Hasta que no te pone a prueba una caida, no sabes cómo vas a reaccionar. Cuando empieza a bajar y sigue bajando y bajando, te empiezas a pregutar si debes vender, y acabas vendiendo. Hace acto de presencia Murphy con su ley, y empieza a subir. Al haber vendido, nos perdemos la subida.  Este es un de los grandes fallos de los inversores, que lees en todos los libros, foros y del que te advierten todos los gurús. Muchos ya no vuelven a invertir.

Tiempo disponible a gestionar la inversión


Si tienes poco tiempo, lo más recomendable es invertir en fondos de inversión. Fondos hay tantos como colores y dependiendo de los factores aquí mencionados, encontrarás alguno que se adapte a tu perfil de inversión.

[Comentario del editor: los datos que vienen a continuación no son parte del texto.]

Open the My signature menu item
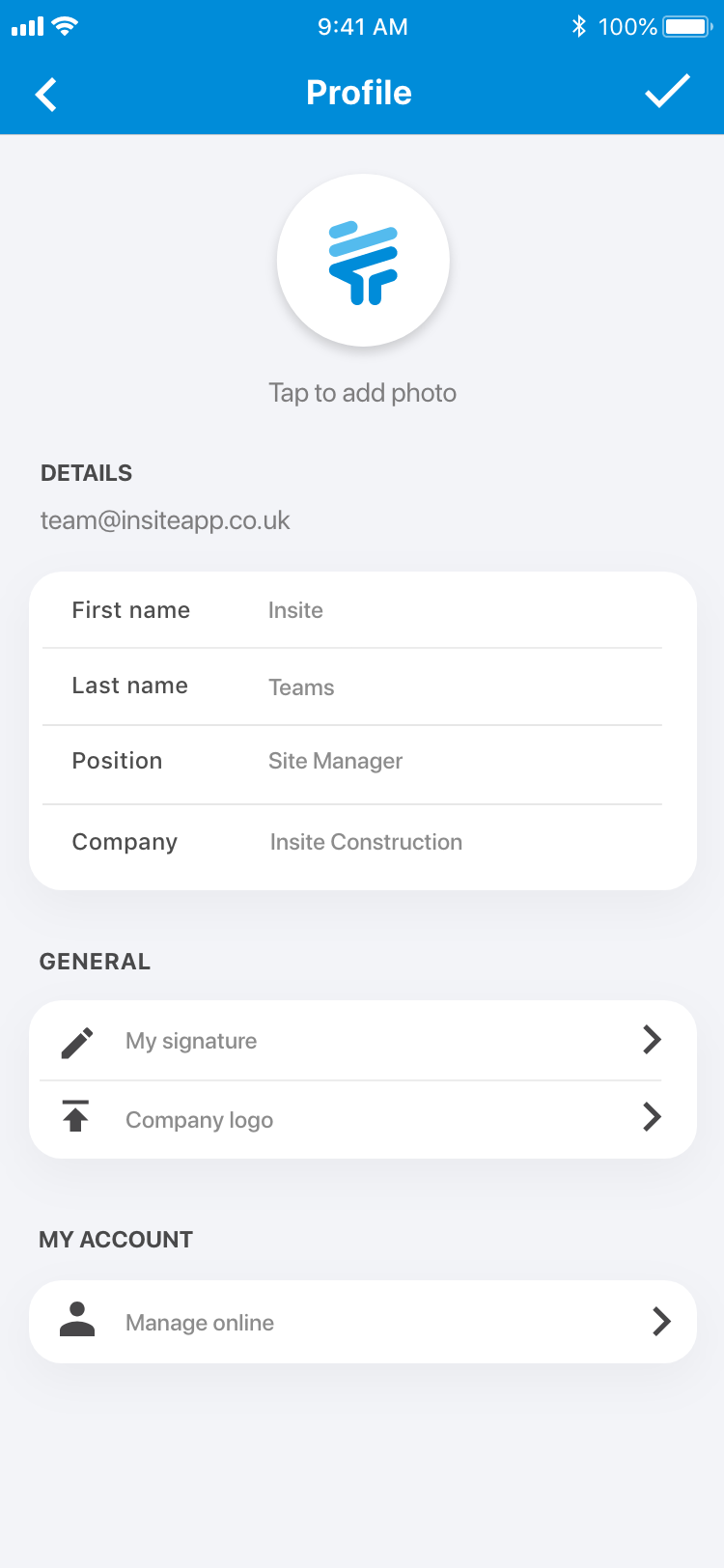Screen dimensions: 724x1568 coord(363,1041)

Si tienes más tiempo, puedes invertir en acciones y otros productos que requieren más supervisión.

Conocimientos financieros


Ordeno los productos recomendados de 
menos a más conocimientos: fondos de inversión, acciones y derivados.

Cantidad a invertir


Todos los productos financieros tienen unas comisiones. Comisiones de  compra, de mantenimiento, de custodia, de venta, de gestión en  caso de los fondos, etc. Si tienes poco dinero, no es recomendable la bolsa. Las comisiones se comerían un buen pellizco de lo invertido. Por tanto, el producto apropiado serían los fondos de inversión. Los expertos, como Alejandro Estebaranz, recomiendan tener un mínimo de 10.000 € para empezar en bolsa.

Resumen


Has visto que no es necesario ser un crack de las finanzas para invertir, basta con tener dinero ocioso que no vayas a necesitar, pensar y decidir que quieres hacer con él, y ver que riesgo estás dispuesto a asumir. Una vez definida la estrategia, dependiendo de lo tratado aquí, elegiremos un vehículo o una combinación de ellos.

Hay otros criterios que definen nuestra estrategia como el estilo de inversión o diversificación. De ellos hablaré en otros post.